*Parts of the exercise*.
• A. In the debate commentary, which trade agreement did Trump tie Clinton to?
• B. Do these statements agree with the debate commentary? For each, answer yes or no and quote the words that decide it. (i) Trump suggested that some workers he didn't pay may have deserved it. (ii) The writer says economic data supports the claim that NAFTA destroyed U.S. manufacturing. (iii) Clinton turned a question about her stamina into a point about how Trump treats women.
• C. Pick up the debate commentary after its last sentence and keep writing.

------ Quoted passage ------

She was able to respond: “Maybe because you haven't paid any federal income tax for a lot of years.”

His self-labeling as a champion of the little guy was further dented when she brought up the "dishwashers, architects, glass installers, marble installers," who had been "stiffed" by Trump. He could only scoff, suggesting that those he hadn't paid might have deserved it because they didn't "do a good job."

At one point, he interrupted loudly to say he had "a better temperament than she has.” For all women everywhere, Clinton paused, waited a beat, and said, “Whew. OK,” with a hint of a question mark at the end. By then she was so relaxed I wouldn’t have been surprised if, like Jimmy Fallon, she’d gone over and ruffled Trump’s hair.

Trump had a few moments, too, but they were not aimed at the voters he needs to attract but at pleasing the ones he has. He nailed Clinton on the Trans Pacific Partnership -- she brazenly changed her position to appease Bernie Sanders' supporters -- and he tied her to the North American Free Trade Agreement, which he said had destroyed U.S. manufacturing. That’s not supported by economic data but it does appeal to his core voters who have lost jobs. 

But like a toreador delivering the coup de grace, she saved her deadliest feint for last, when she turned a question about her stamina (a gender-bending retread of the "low energy" tactic he used against Jeb Bush in the primaries) into a treatise on his relations with women, a key demographic in this election that Trump has gone out of his way to alienate. 

After Trump said she “doesn’t have the look,” to be president, she reminded women of his record of disrespect for them.  

"You know, he tried to switch from looks to stamina," Clinton said. "But this is a man who has called women pigs, slobs and dogs, and someone who has said pregnancy is an inconvenience to employers."

------ Dataset excerpt ------

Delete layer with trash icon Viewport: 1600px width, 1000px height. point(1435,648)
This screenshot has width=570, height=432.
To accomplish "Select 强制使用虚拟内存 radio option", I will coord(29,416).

------

*Task-by-task answers*.
• A. The North American Free Trade Agreement.

• B.
(i) Yes: "those he hadn't paid might have deserved it because they didn't"
(ii) No: "That’s not supported by economic data"
(iii) Yes: "into a treatise on his relations with women"

• C.
Then she hit him with the story of Alicia Machado, a former winner of the Trump-owned Miss Universe pageant: "He called this woman 'Miss Piggy.' Then he called her 'Miss Housekeeping,' because she was Latina."

Trump subsequently may have made the hole deeper by explaining on Fox the next day that Machado had been "the worst, the absolute worst" and that she had "gained a massive amount of weight, and it was a real problem."

The one thing Trump absolutely had to do he didn’t -- display the respect for the office he seeks. And he gave up the traditional advantage we viscerally grant men competing for the highest office in the country.

We watch the presidential debates from a kind of primordial crib. We hear the music more than the words. We want to be told everything is going to be all right, that any monsters lurking in the corners will be vanquished. It’s usually a father figure who fulfills this need, a gun-slinging, gruff but caring man at home on horseback, like Ronald Reagan, George W. Bush, or any Roosevelt.    

On Monday, it was Clinton who fulfilled that role, showing us what a woman leader could be like. Trump came close to revealing what an immature man in charge would be like. He groaned, he shouted, he wagged his finger, he dissolved. He also sniffled throughout, blaming a defective mike.

The mike was fine. Let’s hope he’s not getting pneumonia or losing his stamina. 

This column does not necessarily reflect the opinion of the editorial board or Bloomberg LP and its owners.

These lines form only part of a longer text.